* **WRITTEN PROBLEM**
Rewrite the rows starting at the line containing "Task: Click the Services gears icon" and ending at the line containing "(x=323, y=234)", requests included, scaling every coordinate in the answers by 1.6 and rounding to whole numbers, with halves rounded up. Give only those lines.

* **EXERCISE INPUTS**
** begin **

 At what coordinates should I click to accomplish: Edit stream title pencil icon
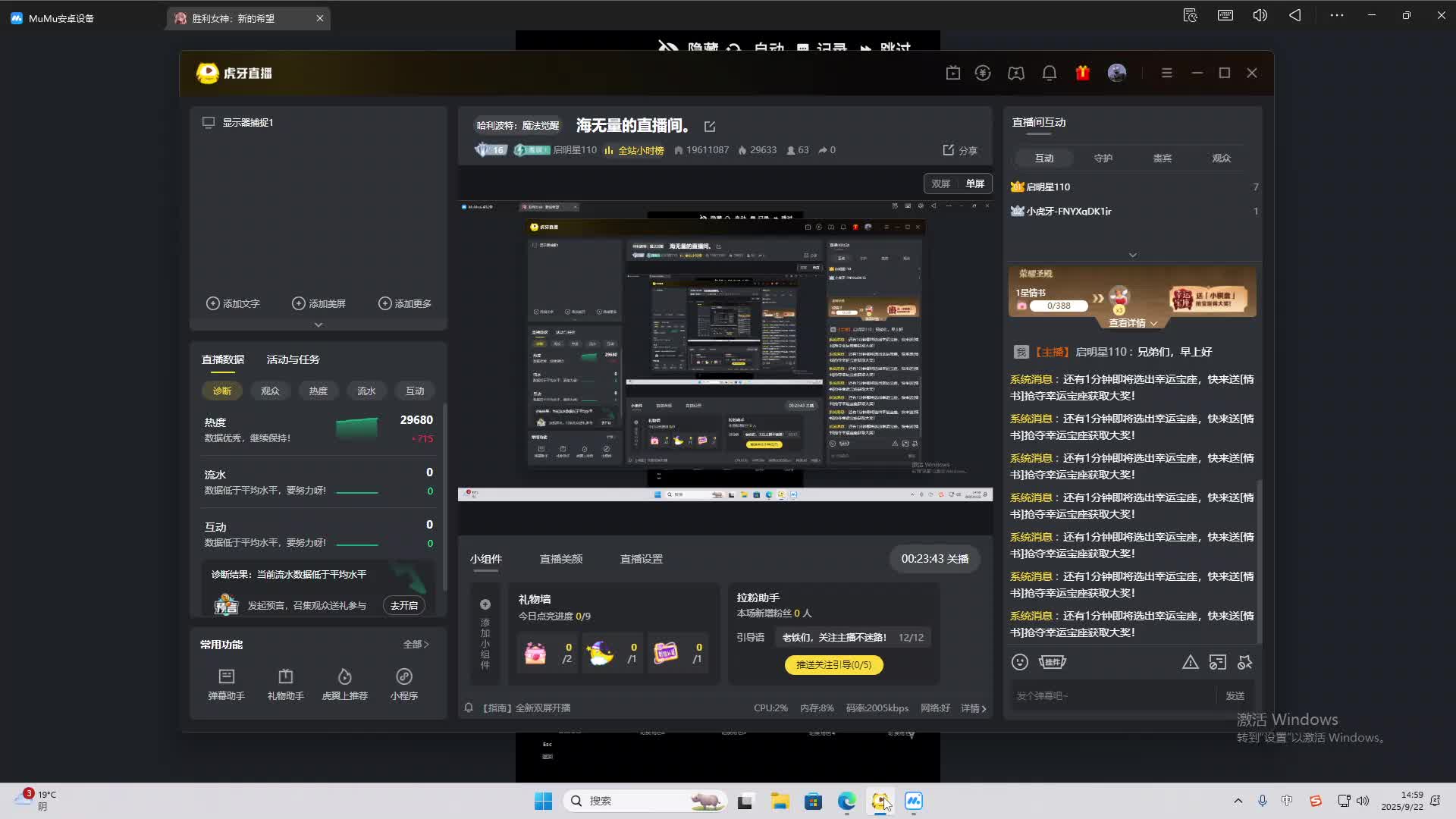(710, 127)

** end **
** begin **

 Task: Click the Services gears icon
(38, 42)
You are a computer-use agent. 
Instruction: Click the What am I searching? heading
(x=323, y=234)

** end **
** begin **

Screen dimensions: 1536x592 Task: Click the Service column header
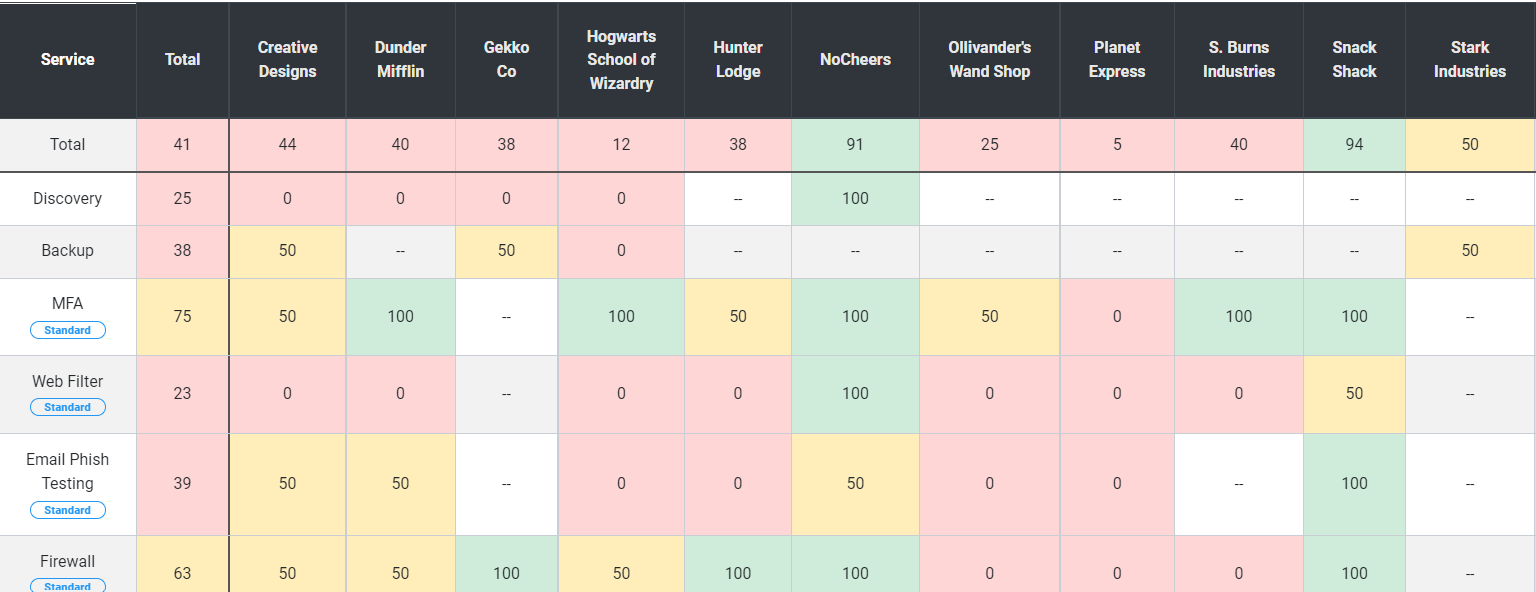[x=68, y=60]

** end **

* **ANSWER TO THE PROBLEM**
 Task: Click the Services gears icon
(61, 67)
You are a computer-use agent. 
Instruction: Click the What am I searching? heading
(x=517, y=374)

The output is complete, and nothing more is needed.